Ayer en el súper, Monti me miró y sonrió. ¿Vería mi cara realmente? ¿Pensaría algo sobre mi aspecto? Tal vez «qué ropa tan rara», o «qué ojos más bonitos», o «las jóvenes de hoy en día no saben elegir naranjas». Me imagino diciéndole a Monti que sólo me queda un año y dos semanas de ser joven. O que ni eso. Que seguramente ya no lo soy. Este no-accidente tiene un efecto purificador en mi, al estilo de las más célebres tragedias griegas.

Vacío las bolsas de la compra, y cojo el zumo de manzana para servirme un poco. El tapón está muy duro, como sin estrenar. El precinto de plástico está intacto. Juraría que ayer bebí de este zumo. Miro la caja. Es zumo de tomate.

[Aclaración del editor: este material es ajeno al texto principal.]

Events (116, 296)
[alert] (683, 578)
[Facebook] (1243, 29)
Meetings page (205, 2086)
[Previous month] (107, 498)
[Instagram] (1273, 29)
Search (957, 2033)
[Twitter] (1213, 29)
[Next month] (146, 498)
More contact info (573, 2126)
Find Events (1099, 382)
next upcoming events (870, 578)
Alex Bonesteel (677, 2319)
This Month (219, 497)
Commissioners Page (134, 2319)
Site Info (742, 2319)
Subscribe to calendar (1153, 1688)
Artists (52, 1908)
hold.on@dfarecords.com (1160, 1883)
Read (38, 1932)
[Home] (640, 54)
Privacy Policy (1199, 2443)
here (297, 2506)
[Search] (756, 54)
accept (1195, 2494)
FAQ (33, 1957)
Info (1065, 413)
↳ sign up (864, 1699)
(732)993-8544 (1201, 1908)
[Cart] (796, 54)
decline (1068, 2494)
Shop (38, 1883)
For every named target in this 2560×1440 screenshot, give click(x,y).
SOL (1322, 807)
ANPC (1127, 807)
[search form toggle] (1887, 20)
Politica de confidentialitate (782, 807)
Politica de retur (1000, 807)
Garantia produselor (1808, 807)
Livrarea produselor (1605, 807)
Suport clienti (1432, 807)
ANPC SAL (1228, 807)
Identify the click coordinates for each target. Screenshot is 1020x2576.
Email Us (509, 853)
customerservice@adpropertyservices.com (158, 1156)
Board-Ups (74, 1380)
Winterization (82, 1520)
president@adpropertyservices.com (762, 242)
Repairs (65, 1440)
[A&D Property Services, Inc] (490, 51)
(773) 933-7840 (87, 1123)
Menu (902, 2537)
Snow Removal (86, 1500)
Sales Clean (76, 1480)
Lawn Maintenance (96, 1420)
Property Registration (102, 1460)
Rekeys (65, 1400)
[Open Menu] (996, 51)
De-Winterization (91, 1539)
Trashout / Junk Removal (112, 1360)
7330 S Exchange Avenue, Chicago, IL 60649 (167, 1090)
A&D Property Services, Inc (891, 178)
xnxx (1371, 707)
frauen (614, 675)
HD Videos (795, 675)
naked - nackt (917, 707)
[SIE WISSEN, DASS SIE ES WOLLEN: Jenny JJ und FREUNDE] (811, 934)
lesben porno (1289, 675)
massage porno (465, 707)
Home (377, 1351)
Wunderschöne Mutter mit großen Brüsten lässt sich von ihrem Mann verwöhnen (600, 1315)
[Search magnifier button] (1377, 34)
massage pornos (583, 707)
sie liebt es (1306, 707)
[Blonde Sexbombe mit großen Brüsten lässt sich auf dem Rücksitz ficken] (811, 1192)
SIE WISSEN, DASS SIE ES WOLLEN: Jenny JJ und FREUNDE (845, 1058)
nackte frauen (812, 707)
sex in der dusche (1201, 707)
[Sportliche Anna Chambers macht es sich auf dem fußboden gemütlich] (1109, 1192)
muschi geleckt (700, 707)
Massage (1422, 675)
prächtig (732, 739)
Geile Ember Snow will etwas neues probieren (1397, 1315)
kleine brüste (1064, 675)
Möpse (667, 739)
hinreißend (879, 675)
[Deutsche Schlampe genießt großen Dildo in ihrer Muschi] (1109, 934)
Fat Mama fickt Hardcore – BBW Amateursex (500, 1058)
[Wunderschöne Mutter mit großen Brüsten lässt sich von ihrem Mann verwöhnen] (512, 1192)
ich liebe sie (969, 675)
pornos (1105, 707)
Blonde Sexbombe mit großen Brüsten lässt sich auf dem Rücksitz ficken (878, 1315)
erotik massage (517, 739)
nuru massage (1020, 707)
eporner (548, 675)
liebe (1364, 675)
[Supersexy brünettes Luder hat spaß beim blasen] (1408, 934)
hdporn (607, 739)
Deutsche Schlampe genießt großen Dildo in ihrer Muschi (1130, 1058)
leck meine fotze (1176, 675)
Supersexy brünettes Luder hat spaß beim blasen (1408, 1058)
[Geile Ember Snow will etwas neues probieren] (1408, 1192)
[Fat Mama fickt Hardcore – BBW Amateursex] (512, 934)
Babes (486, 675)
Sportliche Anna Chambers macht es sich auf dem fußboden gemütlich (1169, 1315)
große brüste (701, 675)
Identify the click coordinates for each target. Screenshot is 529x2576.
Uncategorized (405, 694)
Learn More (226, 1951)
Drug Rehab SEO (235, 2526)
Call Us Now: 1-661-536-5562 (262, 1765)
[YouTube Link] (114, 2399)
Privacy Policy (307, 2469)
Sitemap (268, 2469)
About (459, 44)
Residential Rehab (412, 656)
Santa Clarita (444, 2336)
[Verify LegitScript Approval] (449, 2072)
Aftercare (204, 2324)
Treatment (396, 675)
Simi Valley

Es lunes por la mañana y paso por el quiosco que hay de camino al trabajo. Entro y compro el periódico. No por el último escándalo político, no por el partido de fútbol ni la carrera de motos, ni por los terremotos, incendios e inundaciones. Abro directamente por la página 35, y ahí está:

La Señora

Doña Montaña Cabañas

Cierro el periódico con una sonrisa. Cuatro eñes en su esquela.